■ Problems and tasks:
1: In the essay about growing up with Roald Dahl, which library's offerings does the writer say were exhausted?
2: From the essay about growing up with Roald Dahl, reproduce the passage beginning with the words "With Roald Dahl, I" up to and including the words "Park Public Library.".

Books That Made Us: James and The Giant Peach by Janelle Brown

May 31st, 2012 reset - +
Absolutely Squiffling: Growing Up with Roald Dahl

 

WHEN I WAS TEN — or thereabouts — I decided to read everything that Road Dahl had ever written. This was just the beginning of a lifetime of compulsive reading behavior, wherein I would grow enamored with an author and thrash my way through their entire bibliography, before suddenly growing sick of them and dropping them, often forever. (See: Stephen King, Ayn Rand, Philip Roth.)

With Roald Dahl, I never grew bored. I tore through Charlie and the Chocolate Factory and James and the Giant Peach and Fantastic Mr. Fox before moving on to more obscure fare like The BFG and The Witches and The Twits. When I discovered that the adult section of the library also had a whole shelf of Roald Dahl short story collections, I checked these out too. Dahl published more than three dozen books during his lifetime, and although I failed to read them all, I made a champion effort. At the very least, I exhausted the ample offerings of the Menlo Park Public Library.

■ Data entries:
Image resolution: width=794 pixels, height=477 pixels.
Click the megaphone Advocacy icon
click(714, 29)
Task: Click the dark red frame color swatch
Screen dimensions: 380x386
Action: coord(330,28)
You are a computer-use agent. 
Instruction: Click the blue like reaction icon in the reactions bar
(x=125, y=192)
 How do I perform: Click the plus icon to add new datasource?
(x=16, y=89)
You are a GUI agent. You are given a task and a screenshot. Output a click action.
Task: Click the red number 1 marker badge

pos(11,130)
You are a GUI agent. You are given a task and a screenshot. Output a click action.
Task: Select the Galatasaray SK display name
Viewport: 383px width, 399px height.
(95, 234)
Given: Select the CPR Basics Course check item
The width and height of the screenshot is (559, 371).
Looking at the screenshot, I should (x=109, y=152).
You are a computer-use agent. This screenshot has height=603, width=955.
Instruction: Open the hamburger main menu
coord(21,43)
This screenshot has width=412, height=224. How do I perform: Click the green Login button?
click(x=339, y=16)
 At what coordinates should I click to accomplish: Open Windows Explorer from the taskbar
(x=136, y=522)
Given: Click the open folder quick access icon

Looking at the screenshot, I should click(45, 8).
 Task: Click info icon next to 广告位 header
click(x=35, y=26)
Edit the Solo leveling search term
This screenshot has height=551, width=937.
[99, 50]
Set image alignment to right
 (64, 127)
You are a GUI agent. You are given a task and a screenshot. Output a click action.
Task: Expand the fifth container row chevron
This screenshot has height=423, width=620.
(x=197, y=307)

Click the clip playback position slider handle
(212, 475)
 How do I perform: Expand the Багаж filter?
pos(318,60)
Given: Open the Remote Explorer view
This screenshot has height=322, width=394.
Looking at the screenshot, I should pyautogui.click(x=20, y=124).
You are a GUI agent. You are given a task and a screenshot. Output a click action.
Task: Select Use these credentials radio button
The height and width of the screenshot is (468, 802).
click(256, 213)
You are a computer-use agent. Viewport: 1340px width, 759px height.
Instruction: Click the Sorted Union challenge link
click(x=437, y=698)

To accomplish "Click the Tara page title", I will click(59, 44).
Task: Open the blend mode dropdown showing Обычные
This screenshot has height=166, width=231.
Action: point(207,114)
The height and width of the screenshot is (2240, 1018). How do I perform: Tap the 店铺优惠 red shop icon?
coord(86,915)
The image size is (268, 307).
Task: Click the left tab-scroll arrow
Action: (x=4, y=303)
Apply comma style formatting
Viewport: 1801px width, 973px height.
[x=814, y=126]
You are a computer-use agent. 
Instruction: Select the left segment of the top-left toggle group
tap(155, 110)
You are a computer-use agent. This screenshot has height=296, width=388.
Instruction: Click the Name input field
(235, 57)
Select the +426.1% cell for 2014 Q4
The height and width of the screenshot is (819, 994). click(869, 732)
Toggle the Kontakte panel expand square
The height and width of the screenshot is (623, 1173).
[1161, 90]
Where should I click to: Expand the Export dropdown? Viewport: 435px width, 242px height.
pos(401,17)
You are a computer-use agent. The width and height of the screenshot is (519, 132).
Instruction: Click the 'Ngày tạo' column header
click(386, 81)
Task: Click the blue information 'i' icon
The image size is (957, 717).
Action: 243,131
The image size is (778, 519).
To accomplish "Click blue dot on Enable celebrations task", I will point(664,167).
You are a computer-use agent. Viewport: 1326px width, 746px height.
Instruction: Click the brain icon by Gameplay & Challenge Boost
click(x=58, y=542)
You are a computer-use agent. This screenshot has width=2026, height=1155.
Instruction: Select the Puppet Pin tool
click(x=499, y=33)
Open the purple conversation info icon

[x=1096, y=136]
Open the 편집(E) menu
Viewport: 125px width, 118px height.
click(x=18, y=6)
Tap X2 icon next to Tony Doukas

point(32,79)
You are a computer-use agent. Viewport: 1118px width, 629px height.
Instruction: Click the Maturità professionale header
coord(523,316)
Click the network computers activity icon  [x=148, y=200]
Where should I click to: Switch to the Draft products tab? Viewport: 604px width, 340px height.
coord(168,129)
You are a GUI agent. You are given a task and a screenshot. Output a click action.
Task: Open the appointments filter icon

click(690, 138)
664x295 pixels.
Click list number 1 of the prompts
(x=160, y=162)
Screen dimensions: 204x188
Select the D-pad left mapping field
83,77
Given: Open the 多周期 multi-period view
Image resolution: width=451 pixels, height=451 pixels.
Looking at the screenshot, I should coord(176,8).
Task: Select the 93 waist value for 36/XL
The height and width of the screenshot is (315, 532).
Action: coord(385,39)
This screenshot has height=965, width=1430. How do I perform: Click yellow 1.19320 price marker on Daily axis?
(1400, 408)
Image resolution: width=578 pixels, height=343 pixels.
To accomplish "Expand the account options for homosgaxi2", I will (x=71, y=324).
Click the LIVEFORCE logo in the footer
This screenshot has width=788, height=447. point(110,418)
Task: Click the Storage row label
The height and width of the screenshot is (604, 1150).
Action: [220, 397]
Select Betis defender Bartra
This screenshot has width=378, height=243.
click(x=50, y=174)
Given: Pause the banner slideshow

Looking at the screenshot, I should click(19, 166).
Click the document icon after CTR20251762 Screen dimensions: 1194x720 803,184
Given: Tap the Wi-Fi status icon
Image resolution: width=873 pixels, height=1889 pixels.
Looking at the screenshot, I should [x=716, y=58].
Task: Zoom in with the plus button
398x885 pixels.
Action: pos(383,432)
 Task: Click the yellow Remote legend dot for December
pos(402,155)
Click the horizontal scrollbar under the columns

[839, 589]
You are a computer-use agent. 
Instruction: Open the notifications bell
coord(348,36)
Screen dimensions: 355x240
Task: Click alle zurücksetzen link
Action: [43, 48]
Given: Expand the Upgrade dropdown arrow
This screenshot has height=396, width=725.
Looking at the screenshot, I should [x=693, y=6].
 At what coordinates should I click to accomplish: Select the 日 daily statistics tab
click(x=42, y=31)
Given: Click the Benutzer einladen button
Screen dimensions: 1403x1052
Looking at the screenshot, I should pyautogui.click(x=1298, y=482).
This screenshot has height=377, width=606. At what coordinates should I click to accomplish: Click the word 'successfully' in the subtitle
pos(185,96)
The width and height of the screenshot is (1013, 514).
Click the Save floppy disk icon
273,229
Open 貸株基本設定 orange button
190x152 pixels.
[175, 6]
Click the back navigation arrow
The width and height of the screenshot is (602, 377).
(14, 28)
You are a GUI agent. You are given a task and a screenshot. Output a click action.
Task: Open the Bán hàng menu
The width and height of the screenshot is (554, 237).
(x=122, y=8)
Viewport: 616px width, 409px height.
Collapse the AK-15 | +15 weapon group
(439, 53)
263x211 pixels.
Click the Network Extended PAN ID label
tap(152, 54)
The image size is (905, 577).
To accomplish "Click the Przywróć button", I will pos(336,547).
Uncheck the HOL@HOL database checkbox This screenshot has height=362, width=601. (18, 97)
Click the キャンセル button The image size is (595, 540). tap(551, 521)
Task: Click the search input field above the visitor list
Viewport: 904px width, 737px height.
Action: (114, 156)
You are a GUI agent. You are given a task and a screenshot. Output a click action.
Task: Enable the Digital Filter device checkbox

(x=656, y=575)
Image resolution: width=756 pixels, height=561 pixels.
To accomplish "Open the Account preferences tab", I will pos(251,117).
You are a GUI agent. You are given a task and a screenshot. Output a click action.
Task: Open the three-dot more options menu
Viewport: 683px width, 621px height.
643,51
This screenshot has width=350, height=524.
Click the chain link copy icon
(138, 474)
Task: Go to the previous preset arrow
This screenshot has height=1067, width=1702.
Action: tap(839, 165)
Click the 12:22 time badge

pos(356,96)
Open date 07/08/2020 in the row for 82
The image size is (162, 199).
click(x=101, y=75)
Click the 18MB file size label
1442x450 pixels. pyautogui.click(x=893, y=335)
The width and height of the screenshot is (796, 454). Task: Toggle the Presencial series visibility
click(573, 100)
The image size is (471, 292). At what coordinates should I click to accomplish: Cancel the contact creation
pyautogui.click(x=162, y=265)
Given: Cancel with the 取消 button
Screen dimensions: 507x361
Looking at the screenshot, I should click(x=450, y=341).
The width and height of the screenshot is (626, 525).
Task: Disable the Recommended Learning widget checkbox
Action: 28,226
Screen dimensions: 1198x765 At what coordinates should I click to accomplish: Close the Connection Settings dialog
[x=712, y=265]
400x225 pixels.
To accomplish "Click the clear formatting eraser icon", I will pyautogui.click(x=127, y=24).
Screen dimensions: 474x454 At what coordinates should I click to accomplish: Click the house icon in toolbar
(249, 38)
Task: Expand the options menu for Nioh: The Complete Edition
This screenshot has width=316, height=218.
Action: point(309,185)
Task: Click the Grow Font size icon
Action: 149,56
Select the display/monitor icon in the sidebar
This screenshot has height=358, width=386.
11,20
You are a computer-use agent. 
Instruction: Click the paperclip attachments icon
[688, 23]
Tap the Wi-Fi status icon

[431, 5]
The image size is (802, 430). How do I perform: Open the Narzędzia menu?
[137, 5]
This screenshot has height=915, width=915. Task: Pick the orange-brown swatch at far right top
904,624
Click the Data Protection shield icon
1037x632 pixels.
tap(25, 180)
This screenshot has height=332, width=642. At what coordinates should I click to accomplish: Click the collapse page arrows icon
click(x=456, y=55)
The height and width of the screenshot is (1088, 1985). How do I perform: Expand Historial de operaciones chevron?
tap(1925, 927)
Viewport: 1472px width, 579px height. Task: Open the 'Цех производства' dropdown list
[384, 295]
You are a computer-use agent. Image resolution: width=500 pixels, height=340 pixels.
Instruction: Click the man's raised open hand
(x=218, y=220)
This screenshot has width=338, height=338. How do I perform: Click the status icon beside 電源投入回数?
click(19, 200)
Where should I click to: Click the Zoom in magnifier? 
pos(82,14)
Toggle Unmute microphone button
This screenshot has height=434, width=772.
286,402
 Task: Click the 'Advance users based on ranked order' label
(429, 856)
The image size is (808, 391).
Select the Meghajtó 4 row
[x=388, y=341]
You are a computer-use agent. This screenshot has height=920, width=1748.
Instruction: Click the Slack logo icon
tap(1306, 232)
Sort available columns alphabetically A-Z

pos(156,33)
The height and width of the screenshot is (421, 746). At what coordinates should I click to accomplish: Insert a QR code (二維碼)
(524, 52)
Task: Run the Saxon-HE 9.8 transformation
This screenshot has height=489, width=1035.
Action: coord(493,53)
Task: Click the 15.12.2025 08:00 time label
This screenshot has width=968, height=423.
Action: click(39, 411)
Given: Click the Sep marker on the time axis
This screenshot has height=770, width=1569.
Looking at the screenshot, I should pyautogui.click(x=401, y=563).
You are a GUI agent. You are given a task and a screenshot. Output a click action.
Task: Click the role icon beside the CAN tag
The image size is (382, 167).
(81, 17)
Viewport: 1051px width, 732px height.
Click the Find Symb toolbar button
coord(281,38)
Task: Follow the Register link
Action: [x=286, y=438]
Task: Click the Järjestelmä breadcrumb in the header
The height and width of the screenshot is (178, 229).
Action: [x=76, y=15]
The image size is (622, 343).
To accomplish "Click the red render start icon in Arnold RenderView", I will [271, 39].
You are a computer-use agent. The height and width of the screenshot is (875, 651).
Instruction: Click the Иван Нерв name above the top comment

■ Outputs by task:
1: The Menlo Park Public Library.

2:
With Roald Dahl, I never grew bored. I tore through Charlie and the Chocolate Factory and James and the Giant Peach and Fantastic Mr. Fox before moving on to more obscure fare like The BFG and The Witches and The Twits. When I discovered that the adult section of the library also had a whole shelf of Roald Dahl short story collections, I checked these out too. Dahl published more than three dozen books during his lifetime, and although I failed to read them all, I made a champion effort. At the very least, I exhausted the ample offerings of the Menlo Park Public Library.